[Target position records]
====
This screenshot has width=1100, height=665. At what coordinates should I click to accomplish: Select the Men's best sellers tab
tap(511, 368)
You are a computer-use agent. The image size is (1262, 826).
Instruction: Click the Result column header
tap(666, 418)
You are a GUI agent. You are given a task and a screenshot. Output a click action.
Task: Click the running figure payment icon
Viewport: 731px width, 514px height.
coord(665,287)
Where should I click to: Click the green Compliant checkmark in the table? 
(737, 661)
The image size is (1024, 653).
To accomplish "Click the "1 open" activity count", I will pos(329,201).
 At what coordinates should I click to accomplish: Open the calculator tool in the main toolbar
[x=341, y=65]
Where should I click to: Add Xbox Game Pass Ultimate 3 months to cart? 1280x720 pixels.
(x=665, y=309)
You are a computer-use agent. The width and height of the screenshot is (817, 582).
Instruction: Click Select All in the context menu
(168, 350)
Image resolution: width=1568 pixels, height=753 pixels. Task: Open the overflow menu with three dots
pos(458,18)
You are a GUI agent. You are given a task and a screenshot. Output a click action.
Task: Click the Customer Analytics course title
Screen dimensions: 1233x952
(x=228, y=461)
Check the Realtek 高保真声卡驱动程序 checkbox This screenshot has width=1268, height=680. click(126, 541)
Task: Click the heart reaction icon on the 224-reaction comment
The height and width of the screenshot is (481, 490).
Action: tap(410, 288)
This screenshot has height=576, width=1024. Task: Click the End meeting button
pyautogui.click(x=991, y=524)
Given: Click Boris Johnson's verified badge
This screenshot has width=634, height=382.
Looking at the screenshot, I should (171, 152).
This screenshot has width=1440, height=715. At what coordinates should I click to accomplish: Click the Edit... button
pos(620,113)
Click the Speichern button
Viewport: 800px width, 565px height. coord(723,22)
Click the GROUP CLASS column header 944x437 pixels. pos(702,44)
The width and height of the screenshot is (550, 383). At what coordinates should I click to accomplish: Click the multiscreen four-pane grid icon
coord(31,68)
====
## INSTRUCTION
Rewrite the records from the beginning through the line holding "coord(665,287)", inclusive, swapping "Result column header" for "Status column header" and leaving everything else the same.

## TASK ANSWER
This screenshot has width=1100, height=665. At what coordinates should I click to accomplish: Select the Men's best sellers tab
tap(511, 368)
You are a computer-use agent. The image size is (1262, 826).
Instruction: Click the Status column header
tap(666, 418)
You are a GUI agent. You are given a task and a screenshot. Output a click action.
Task: Click the running figure payment icon
Viewport: 731px width, 514px height.
coord(665,287)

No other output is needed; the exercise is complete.